## #2514 Taylor result inconsistent T/x^2 vs. T/x/x

None
open
nobody
5
2012-12-14
2012-12-07
Stavros Macrakis
No

taylor(x,x,0,5)/x^2 => 1/x+...
Internally: ((MRAT SIMP (\$X) (#:X1942) ((\$X ((5 . 1)) 0 NIL #:X1942 . 1)) TRUNC) PS
(#:X1942 . 1) ((3 . 1)) ((-1 . 1) 1 . 1))

(taylor(x,x,0,5)/x)/x => 1/x (without ellipses)
Internally: ((MRAT SIMP (\$X) (#:X1945) ((\$X ((5 . 1)) 0 NIL #:X1945 . 1)) TRUNC) PS
(#:X1945 . 1) * (NIL) * ((-1 . 1) 1 . 1))

taylorinfo of both expressions remains [[x,0,5]]

Versions: 5.27.0 2012-04-30 11:59:06 i686-apple-darwin11.3.0 SBCL 1.0.55.0-abb03f9

## Discussion

• When dividing twice by x the result is, as you say:

```((MRAT SIMP (\$X) (#:X1461) ((\$X ((5 . 1)) 0 NIL #:X1461 . 1)) TRUNC) PS
(#:X1461 . 1) (NIL) ((-1 . 1) 1 . 1))
```

Printing is done by FORM-MRAT, which decides the result is "exact"
(because of the NIL) and intentionally doesn't print a trailing ...

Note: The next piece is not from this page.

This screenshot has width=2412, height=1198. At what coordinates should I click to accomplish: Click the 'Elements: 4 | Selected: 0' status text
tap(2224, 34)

Another way to get the same result is:

```taylor(1, x, 0, 5) / x;
```

• Something that definitely appears wrong shows up when you trace
TAYLOR2 in the division `taylor(1, x, 0, 5) / x;`:

```0: (TAYLOR2
((MTIMES)
((MRAT SIMP (\$X) (#:X1480) ((\$X ((5 . 1)) 0 NIL #:X1480 . 1)) TRUNC) 1
. 1)
((MEXPT SIMP) \$X -1)))
0: TAYLOR2 returned (PS (#:X1481 . 1) (NIL) ((-1 . 1) 1 . 1))
```

The `(NIL)` is "<trunc-lvl>" as explained in the comment at the top of
hayat.lisp and I think it should probably be set to `((4 . 1))` not
NIL!

Digging into TAYLOR2, and tracing TSTIMES, this looks pretty bogus:

```1: (TSTIMES
(((MRAT SIMP (\$X) (#:X1480) ((\$X ((5 . 1)) 0 NIL #:X1480 . 1)) TRUNC) 1
. 1)
((MEXPT SIMP) \$X -1)))
2: (TAYLOR2 ((MEXPT SIMP) \$X -1))
2: TAYLOR2 returned (PS (#:X1485 . 1) (NIL) ((-1 . 1) 1 . 1))
2: (TAYLOR2
((MRAT SIMP (\$X) (#:X1480) ((\$X ((5 . 1)) 0 NIL #:X1480 . 1)) TRUNC)
1 . 1))
3: (TAYLOR2 1)
3: TAYLOR2 returned (1 . 1)
2: TAYLOR2 returned (1 . 1)
2: (TAYLOR2 ((MEXPT SIMP) \$X -1))
2: TAYLOR2 returned (PS (#:X1485 . 1) (NIL) ((-1 . 1) 1 . 1))
1: TSTIMES returned (PS (#:X1485 . 1) (NIL) ((-1 . 1) 1 . 1))
```

Basically, I think the second call to TAYLOR2 should probably result
in something like

```(PS (#:X1485 . 1) ((5 . 1)) (1 . 1))
```

which would say "This is a power series in X, which is 1 up to
x^5". If something like this doesn't get returned, there's no way for
the following code to work out the truncation order.